*Task brief*. Please convert the data below into a JSON list of strings, one string per line, starting with the line that contains "The height and" and going on through the line that contains "click(x=539, y=110)", with both of those lines included and blank lines left out. Leave the pictures out of the list.

*Dataset records*.
============

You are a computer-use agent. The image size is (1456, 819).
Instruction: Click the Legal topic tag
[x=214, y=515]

============

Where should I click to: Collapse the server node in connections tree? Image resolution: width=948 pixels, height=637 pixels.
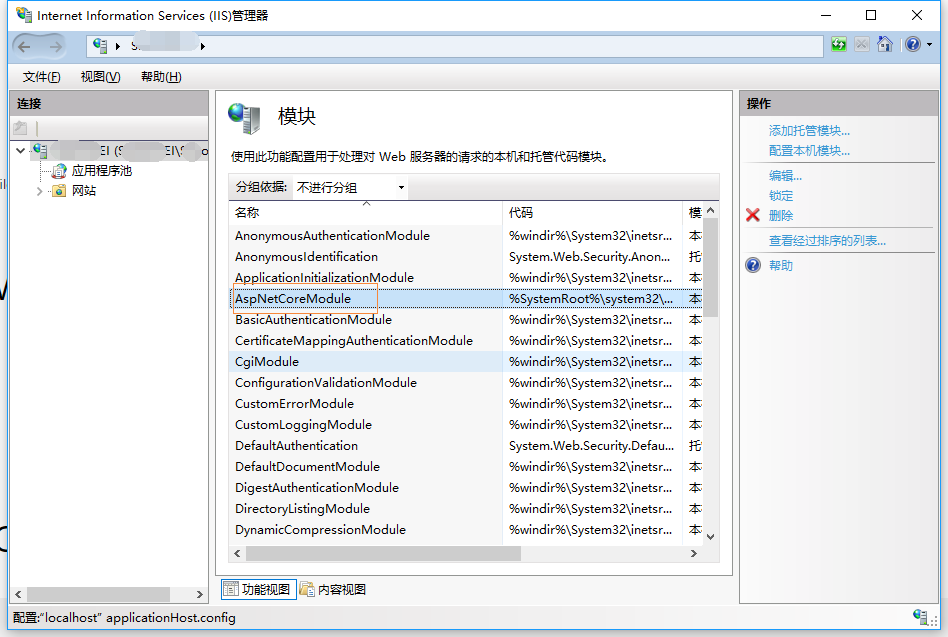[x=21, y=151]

============

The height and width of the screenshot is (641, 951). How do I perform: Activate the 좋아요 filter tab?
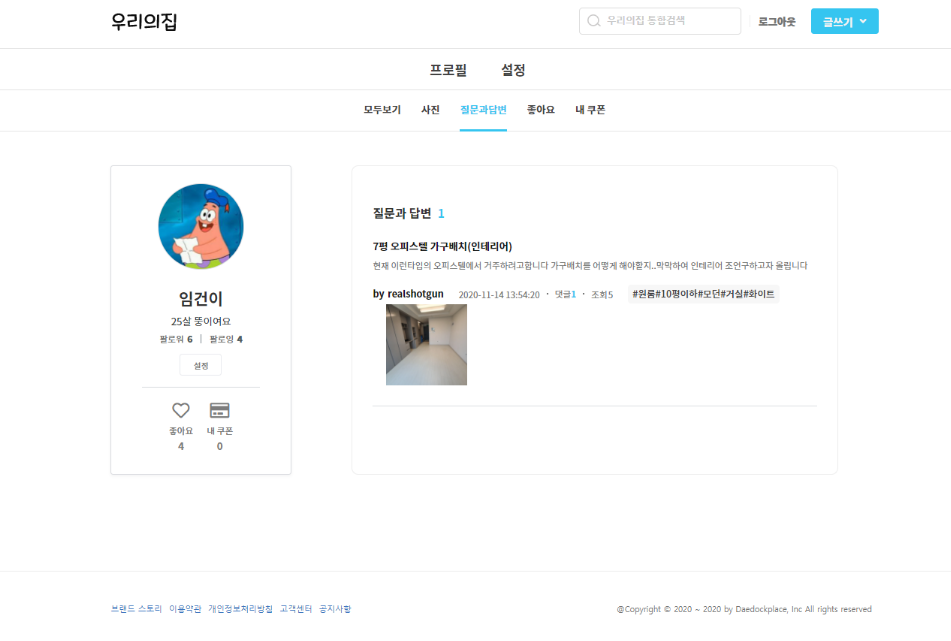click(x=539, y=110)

============

*Finished exercise*.
[
  "The height and width of the screenshot is (641, 951). How do I perform: Activate the 좋아요 filter tab?",
  "click(x=539, y=110)"
]